Another program Greenberg initiated, called “Conversations,” is geared to older people who are afflicted with memory problems. She also cited the Kreeger’s programs for schoolchildren, describing one that combines African art, mask-making and drumming.

She talked with great enthusiasm about the current exhibition, “Re-Vision: Looking anew at the art of Philip Johnson and the design of the Kreeger Museum,” which runs through July 29, in a year which also marks the 50th anniversary of the building.

“We asked artists and photographers to come in, and in effect reimagine the building, focus on different aspects, create new visions and objects, inspired by Johnson.” The artists are Cynthia Connolly, Frank Hallam Day, Avi Gupta, Max Hirschfeld, Franz Jantzen and Colin Winterbottom.

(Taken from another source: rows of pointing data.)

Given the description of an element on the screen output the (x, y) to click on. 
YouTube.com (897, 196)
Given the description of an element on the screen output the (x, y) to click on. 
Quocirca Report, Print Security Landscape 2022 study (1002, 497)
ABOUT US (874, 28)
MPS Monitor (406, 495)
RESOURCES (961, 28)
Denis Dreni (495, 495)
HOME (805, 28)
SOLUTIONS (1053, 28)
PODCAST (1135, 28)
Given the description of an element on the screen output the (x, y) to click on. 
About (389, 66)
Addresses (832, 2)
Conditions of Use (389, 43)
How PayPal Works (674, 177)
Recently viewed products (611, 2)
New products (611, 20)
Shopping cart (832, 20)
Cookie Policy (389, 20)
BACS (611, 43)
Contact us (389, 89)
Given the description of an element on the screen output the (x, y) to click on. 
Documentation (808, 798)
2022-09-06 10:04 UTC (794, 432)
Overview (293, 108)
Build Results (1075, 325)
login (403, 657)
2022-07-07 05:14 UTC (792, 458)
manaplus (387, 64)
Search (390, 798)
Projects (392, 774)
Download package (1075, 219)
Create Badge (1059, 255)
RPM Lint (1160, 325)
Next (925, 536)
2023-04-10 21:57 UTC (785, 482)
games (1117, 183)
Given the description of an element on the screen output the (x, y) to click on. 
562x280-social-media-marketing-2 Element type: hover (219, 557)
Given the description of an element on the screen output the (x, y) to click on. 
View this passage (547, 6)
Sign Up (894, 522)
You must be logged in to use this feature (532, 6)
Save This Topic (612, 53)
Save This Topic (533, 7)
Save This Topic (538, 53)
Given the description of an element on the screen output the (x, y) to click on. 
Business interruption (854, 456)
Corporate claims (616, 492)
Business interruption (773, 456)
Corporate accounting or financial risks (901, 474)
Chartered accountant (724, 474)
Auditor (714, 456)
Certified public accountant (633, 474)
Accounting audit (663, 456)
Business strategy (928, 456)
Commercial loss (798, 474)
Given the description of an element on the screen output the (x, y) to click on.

When you go to the Kreeger, you don’t know where to go — to the sculpture garden with its works integrating into a vision beyond them, in the hallway or to the collection. You go here and there and then somewhere you’re engulfed: A dreamy Bonnard, a color drenched Boudin, Cézanne, the sharp edges of Braque, one of Chagall’s dreams, the mirth of Dubuffet, a couple of Gilliams, a couple of Van Goghs, a wild splash of Kandinsky, a serene stream of Monets and a passel of Picassos.

All at once, it makes you too dizzy to dance.

You get the spur behind it all. As David Kreeger said: “I never bought art as an investment. I bought it for love and I was lucky. Art that embodies the creative spirit of men transcends the value of money.”

Greenberg says she intends to focus on the workings of the sculpture garden — “No office, no meetings, just the garden.”

If you go through the Kreeger, you’ll notice she’s done a pretty good job of tending its garden, this always flowering garden of art, all of it.